For the purpose of train-test split, I usually split main data into different clusters, and then split each cluster to 80-20 for training-test sets using sklearn train_test_split(... stratify=y_clus).

You can use my code; however, it's not always returning the best results and I may need to check different random_state values to find the best model.

In the first step, you need to encode your categorical variables and scale the numerical ones.

from sklearn import decomposition, datasets, model_selection, preprocessing, metrics
from sklearn.preprocessing import StandardScaler, OneHotEncoder, MinMaxScaler, LabelEncoder
from sklearn.pipeline import Pipeline
from sklearn.compose import ColumnTransformer

categorical_features = ['gender', 'marital','province','agegroup','isdirector']

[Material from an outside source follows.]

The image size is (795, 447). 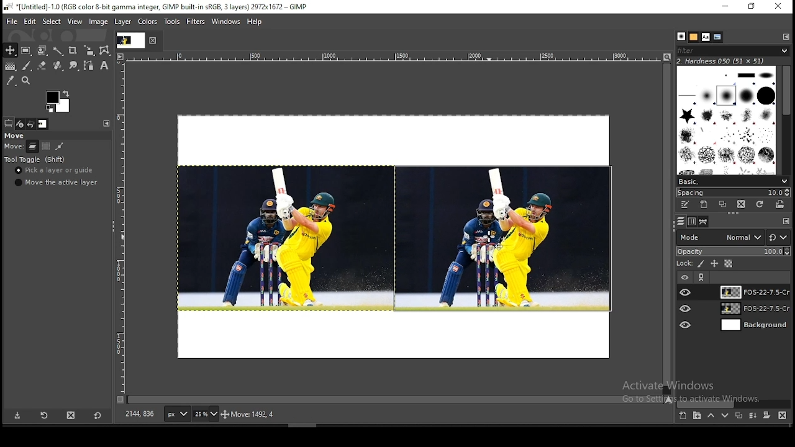 What do you see at coordinates (30, 124) in the screenshot?
I see `undo history` at bounding box center [30, 124].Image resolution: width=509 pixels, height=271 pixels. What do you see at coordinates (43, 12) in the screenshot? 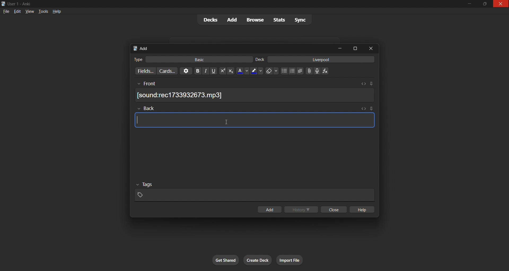
I see `tools` at bounding box center [43, 12].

categorical_transformer = Pipeline(steps=[
    ('onehot', OneHotEncoder(handle_unknown='ignore'))])


numeric_features = [col for col in df2.columns[1:-1] if col not in categorical_features]
#numeric_features=[el for el in numeric_features if el!='age']

numeric_transformer = Pipeline(steps=
    ('scaler', StandardScaler()) 
    ])



preprocessor = ColumnTransformer(
    transformers=[
        ('num', numeric_transformer, numeric_features),
        ('cat', categorical_transformer, categorical_features)])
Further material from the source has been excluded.